Criticality Analysis of Medical Equipment: A Case Study at King Hussein Cancer Center (KHCC) Amman-Jordan
Keywords:Criticality analysis, Medical Equipment, Reliability, Maintenance, Biomedical engineering, KHCC
Proper maintenance management of medical equipment is of prime importance to the health sector as otherwise this would result in poor treatment, longer waiting times and patients suffering as well as draining, the normally limited, financial resources of most public medical institutions. King Hussein Cancer Center (KHCC), Amman-Jordan is a unique medical institution where treatment of different types of cancer is provided and where equipment unavailability is considered a risky event which may result in life-threatening complications. This is especially true for critical treatment equipment.
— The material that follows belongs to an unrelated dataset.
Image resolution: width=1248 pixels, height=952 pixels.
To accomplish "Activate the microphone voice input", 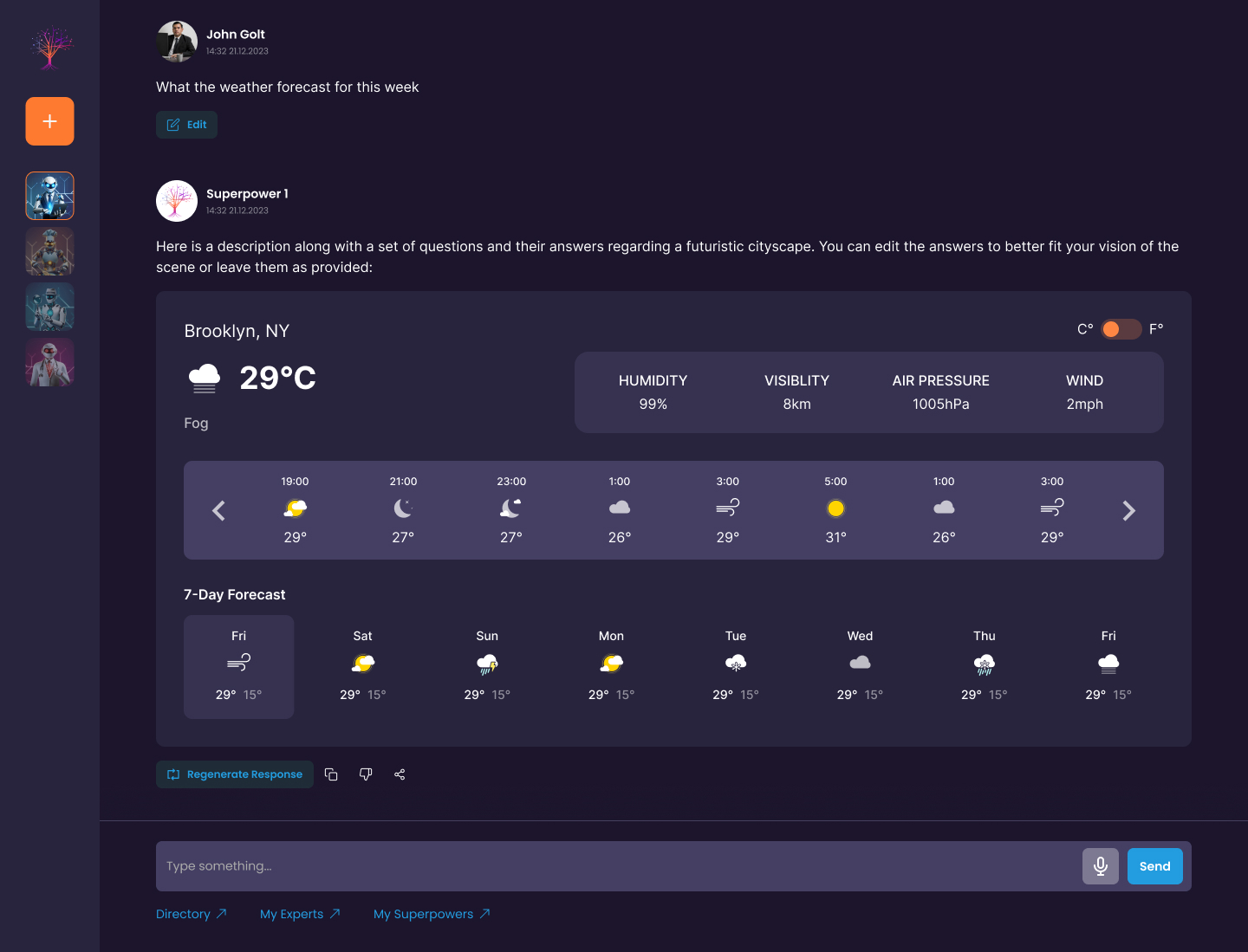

Criticality analysis was performed on a representative sample of medical equipment at KHCC in order to assess and improve the effectiveness of current maintenance management policy. A sample of twenty-one medical devices was selected for this study. Past failure and maintenance data, in addition to relevant financial information, were collected for these devices and compiled into criticality ranks. In order to take account of the special nature of these equipment medical criticality (in terms of risk score) values were also calculated based on relevant tables of the American Society for Healthcare Engineering (ASHE). Overall criticality ranking of medical equipment was then determined based on equipment cost, ASHE risk score, reliability and maintenance cost. The present results have revealed major flaws within the purchase and maintenance policies at KHCC. For example, some extremely expensive devices with extremely high-cost maintenance contracts were revealed to exhibit low reliability values and suffer from repeated failures. These were within patient-sensitive equipment cancer treatment devices. The results also have shown that under "less than optimum" maintenance practice, the ASHE risk score may be a misleading measure of equipment criticality. This was shown by comparing the obtained overall equipment criticality to their ASHE risk score where high level of discrepancy was present between the two measures.